I felt seriously sorry for this, and asked if there was any reason for it.

"I can guess it," said Granville," and have long lamented it; for I have thought and still think him made for better things; and as, if I am right as to the cause of it, it was a fellow-feeling with you of despair as to a certain lady, I can only felicitate you upon not being involved in the same consequences."

This, as may be supposed, engaged all my interest, especially when he went on to tell me, that, soon after the final extinction of his hopes of Bertha, to recover himself, Melford went abroad, and most mistakenly sought his cure in a career of unbridled dissipation, not to say libertine pleasures, and returned after a year's absence, with a woman, beautiful, clever, and accomplished indeed, but dissolute and designing, and not even affording him the poor excuse, that she had sacrificed herself to him alone. In truth, though certainly very fascinating, she was a femme aventurière.

"You have seen her then ?" said I.

"Yes; and with all her personal attractions, so

evidently is she the cause of ruin to the originally fine mind of our friend, that I could not help hating her as much as I pitied him. That she had made him a father, by no means diminished the feeling of either one or the other. In a word, it was evident that she was making it instrumental to a design, which everybody could perceive but himself, to trepan him into marriage; and in the prospect of success in this, she had already become neglectful both of his comfort and the personal elegance to which she owed so much of her power.

"In truth," continued Granville, "soon after I first saw her, she seemed to have abandoned that minute attention to her dress and appearance which always goes for something with even an unworthy female, and actually shewed symptoms of a married slattern, who had relieved herself from the necessity of neatness. He saw it too, yet could not break his bonds. I wanted no other proof of his proximity to misery."

"This is a sad picture," said I. "Was it in his own house that you saw this? Had he gone such full length towards loss of character, as to take her home to him ? "

"Why no; what I allude to was at an inn at Wetherby, where he had put up for the night. In his way, you know, he passed the gates of Foljambe, and his change of life since he had been received there under very different colours, made

me mark the incident with more interest; for I was sent by my good uncle, who knew not this liaison dangéreuse, to invite him to the park."

"And did he comply?"

"No; and it was his mode of receiving the invitation, and evident distress upon it, that told me the real state of his mind, however he may have disguised, or attempted to disguise it since.”
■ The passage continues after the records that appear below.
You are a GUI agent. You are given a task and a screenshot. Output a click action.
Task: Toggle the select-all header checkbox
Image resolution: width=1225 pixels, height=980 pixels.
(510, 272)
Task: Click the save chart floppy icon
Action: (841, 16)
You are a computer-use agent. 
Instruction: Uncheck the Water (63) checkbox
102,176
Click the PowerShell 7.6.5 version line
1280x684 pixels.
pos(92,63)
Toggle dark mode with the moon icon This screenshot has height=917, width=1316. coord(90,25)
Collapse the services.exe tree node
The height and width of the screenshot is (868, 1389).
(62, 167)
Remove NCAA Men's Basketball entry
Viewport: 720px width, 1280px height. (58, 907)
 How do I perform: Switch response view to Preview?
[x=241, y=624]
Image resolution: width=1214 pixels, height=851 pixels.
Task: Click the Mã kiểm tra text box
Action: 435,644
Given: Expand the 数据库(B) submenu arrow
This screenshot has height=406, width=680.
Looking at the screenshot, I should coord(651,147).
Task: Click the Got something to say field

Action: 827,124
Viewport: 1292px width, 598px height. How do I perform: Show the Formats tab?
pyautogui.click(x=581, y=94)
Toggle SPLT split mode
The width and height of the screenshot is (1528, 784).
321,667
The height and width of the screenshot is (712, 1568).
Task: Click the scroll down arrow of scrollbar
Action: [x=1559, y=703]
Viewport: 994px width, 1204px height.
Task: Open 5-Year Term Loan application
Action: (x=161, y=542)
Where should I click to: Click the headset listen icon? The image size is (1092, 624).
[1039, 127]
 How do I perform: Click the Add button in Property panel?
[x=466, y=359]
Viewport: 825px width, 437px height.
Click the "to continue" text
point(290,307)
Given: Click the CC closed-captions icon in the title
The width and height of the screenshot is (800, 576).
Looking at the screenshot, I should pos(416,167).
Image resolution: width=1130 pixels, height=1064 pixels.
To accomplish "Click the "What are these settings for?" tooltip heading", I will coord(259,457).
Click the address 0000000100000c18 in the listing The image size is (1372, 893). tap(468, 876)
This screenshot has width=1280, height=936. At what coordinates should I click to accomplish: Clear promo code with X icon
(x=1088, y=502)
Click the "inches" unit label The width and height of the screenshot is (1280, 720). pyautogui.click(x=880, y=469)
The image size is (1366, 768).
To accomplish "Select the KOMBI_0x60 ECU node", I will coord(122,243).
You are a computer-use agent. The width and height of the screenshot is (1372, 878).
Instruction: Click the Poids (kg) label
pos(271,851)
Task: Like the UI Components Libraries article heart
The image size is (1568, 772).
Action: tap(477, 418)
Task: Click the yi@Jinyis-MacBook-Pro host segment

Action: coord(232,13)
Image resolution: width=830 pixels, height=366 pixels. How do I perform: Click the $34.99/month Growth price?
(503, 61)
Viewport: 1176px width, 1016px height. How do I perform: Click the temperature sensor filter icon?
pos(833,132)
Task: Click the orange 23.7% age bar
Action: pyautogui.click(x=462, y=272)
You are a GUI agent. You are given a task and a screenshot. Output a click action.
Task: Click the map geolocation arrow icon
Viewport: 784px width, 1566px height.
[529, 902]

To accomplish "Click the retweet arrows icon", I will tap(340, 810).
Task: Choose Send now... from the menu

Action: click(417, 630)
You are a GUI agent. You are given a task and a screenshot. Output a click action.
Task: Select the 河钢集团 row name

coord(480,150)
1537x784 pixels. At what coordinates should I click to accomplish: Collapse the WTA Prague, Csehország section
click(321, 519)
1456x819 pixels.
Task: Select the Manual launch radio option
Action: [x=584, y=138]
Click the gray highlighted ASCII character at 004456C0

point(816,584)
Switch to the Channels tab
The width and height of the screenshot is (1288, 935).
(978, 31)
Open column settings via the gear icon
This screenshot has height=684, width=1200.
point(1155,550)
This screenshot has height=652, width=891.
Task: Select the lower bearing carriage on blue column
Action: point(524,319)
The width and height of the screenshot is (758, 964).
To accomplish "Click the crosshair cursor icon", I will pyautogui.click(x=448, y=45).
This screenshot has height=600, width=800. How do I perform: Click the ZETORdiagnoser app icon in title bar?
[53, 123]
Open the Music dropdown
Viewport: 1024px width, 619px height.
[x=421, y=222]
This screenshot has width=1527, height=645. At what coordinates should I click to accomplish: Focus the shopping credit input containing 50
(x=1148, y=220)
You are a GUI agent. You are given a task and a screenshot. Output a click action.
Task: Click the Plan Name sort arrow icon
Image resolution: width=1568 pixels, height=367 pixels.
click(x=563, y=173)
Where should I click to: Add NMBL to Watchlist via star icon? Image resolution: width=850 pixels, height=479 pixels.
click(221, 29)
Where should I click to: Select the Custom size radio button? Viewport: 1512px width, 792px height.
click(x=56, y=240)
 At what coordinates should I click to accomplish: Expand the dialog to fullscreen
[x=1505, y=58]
"This opens a useful lesson," said I; "I should like to know the particulars.”

"It was by chance,” replied Granville, “ from a call by your friend Sandford, that Mr. Hastings knew Sir Harry was on the road, and as he had never been at Foljambe, but studiously avoided it, since his separation from Bertha, my uncle, out of his kindly nature, tried to tempt him to come and stay the night with him in preference to an inn, and with this view, as giving more weight to it, begged me to go over with the invitation.

"I did so, and shall not soon forget the scene. Though the evening had not closed in, both Sir Harry and his mistress were in slippers and robes de chambre. The lady, all dishevelled, was trying, though angrily, to quiet her brat (who was squalling unmercifully), and scolding poor Sir Harry for accusing her of having ill-managed the child. He himself looked sulky, and not the less for a dirty French nurse who took her mistress's part.